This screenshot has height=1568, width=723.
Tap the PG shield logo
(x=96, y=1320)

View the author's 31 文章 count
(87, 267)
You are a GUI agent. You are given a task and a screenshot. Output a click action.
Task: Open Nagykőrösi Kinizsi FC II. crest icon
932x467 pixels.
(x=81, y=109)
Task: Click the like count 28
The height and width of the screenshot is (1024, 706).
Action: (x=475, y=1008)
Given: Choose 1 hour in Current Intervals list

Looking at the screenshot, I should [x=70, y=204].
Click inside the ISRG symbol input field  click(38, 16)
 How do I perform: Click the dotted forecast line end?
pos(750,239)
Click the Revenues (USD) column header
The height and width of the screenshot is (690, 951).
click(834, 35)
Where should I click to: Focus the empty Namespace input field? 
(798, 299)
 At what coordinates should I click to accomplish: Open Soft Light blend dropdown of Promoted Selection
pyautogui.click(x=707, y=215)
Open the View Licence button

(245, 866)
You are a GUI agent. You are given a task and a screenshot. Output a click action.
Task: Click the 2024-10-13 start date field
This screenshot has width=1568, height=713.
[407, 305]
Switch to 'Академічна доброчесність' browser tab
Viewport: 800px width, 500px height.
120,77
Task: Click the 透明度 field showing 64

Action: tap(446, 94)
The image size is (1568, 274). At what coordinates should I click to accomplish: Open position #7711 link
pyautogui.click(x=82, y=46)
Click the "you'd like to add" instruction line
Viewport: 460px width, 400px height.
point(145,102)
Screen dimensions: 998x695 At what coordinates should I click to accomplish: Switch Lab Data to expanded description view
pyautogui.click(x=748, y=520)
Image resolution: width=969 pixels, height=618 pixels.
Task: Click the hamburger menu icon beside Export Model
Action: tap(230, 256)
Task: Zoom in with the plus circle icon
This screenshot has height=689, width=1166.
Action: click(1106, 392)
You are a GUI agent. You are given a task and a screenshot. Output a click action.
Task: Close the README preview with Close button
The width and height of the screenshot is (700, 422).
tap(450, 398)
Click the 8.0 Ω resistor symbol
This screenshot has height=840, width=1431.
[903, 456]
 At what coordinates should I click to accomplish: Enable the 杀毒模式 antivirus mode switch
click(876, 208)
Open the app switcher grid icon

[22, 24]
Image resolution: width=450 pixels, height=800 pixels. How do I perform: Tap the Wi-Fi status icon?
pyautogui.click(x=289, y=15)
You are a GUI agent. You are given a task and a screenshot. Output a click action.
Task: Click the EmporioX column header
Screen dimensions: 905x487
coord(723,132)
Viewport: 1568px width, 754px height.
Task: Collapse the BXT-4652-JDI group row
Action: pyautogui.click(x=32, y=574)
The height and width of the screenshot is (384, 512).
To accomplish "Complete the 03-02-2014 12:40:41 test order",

> [About this task] The answer is a single number, the count of lines in the records that contain the string "with".

> [Solution] 2